MP: Before Ray Yoshida died, he said, “I know you say you’re going to do this Yoakum exhibition, and if you ever do it in my lifetime, I have one request.” I said, “What’s that?” He said, “Try to make sure the show is seen at MoMA.” He was thinking, “Yoakum deserves MoMA.”

I said, “That would be very hard, because MoMA doesn’t have any.” At that time, I think it had one drawing by Yoakum in its collection.

Later, the Kohler Foundation asked me if I could recommend some museums I thought some Yoakum works should go to and I said, “the Museum of Modern Art, New York.”

A few years ago, I was working on a Charles White exhibition. We partnered with Esther Adler [an associate curator in MoMA’s department of drawings and prints]. Esther asked me, “What are you working on next?” I said, “I want to do this Yoakum show.” She said, “I want that. If you are doing that, I want to be involved but I’d want to co-curate it with you.” And so we agreed. I said it would be great if we had a third venue. Esther said, “What about the Menil Drawing Institute?”

So she wrote to Édouard Kopp, the chief curator at the Menil, and the three of us had a phone conversation. Édouard was very excited to do it, and we forced him to be listed as a co-organizer. Even though he said, “But I am just taking the show in writing,” I said, “That’s alright. You’re part of it. Now do it!” So that’s how it came around, finally. 

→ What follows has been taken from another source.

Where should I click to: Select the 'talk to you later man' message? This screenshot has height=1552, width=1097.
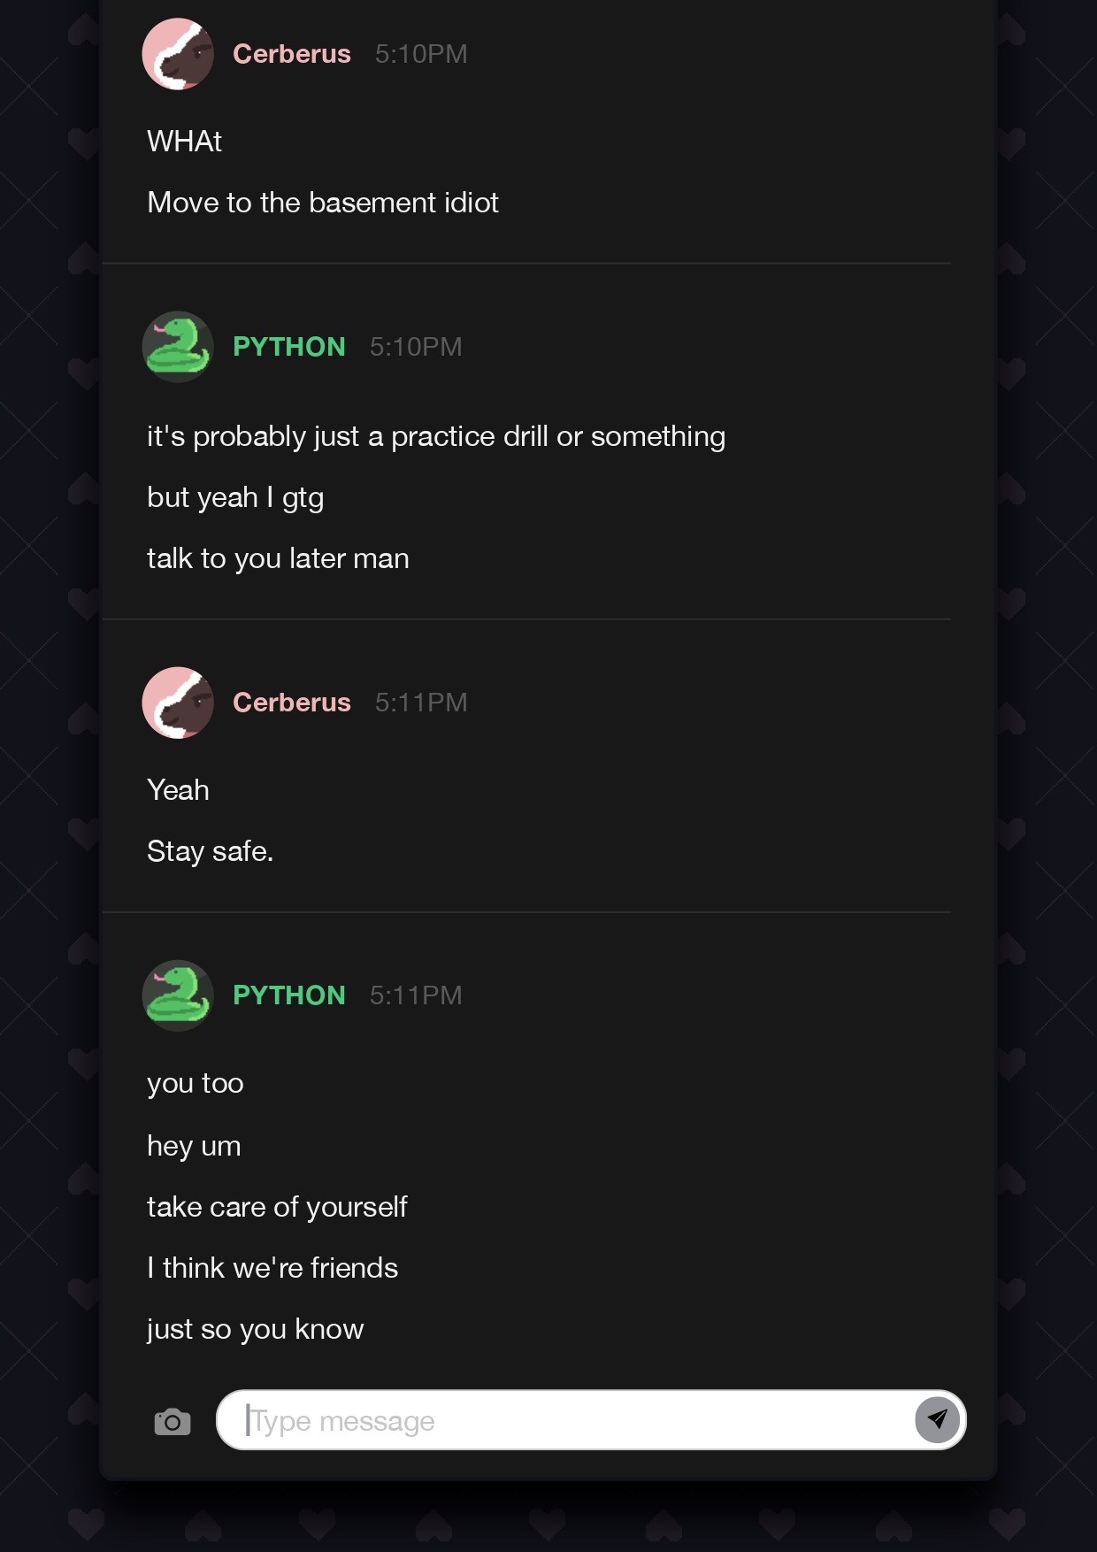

SF: Looking through the current Yoakum exhibition’s catalog and seeing how Yoakum put his work together, one gets that sense that his art just flowed from his deeply personal artistic vision.

MP: He might have had a pictorial reference for it. Think of how young he was when he went on the road, by his own admission. He was forming lasting memories. Sixty or 70 years later, [in his art,] he is remembering his life, perhaps partially as it was and partially as he wished it had been. The more I thought about it, the more I believed [he was] drawing his self-portrait. [His art is] his autobiography in pictures.

I’ve been reading Christina Ramberg’s diaries in preparation for a retrospective I’m working on of her work. [In them, she writes about asking Yoakum,] point blank, “Did you see all these places?” He said something along the lines of, “Girl, I traveled far and wide to see what I saw.” It was [as though he were saying,] “Don’t question me and my authority. Don’t question the veracity of my vision.”

SF: In an essay from the 1930s, Holger Cahill, who oversaw the Works Progress Administration’s Federal Art Project, discusses modern artists in the period following the historic 1913 Armory Show in New York — their fervor for what was then being called “American primitivism.” Cahill wrote about the pictorial continuity he found between the modernists’ creations and those of self-taught, so-called primitive artists — a similar use of simplified forms, perspective, and so on. With regard to the Chicago Imagists, do you believe they felt some sort of stylistic kinship with Yoakum?

MP: No. Even though people like Roger, Phil, and Christina were very young — they had just earned their BFA degrees in 1968 — they were already very formed as artists. They were already doing mature work. I think what they felt was [similar to] what Picasso and Braque saw in Rousseau — a figure who just emerged in their field, with no training or background in art, who was making things that were unique.

Jim Nutt said, “We were all trying to find our inner image, and here comes Yoakum and he’s got it. It’s there. He had this inner image.” [Those young, schooled artists all] worked very hard to find that. And Yoakum was like, “Here it is.”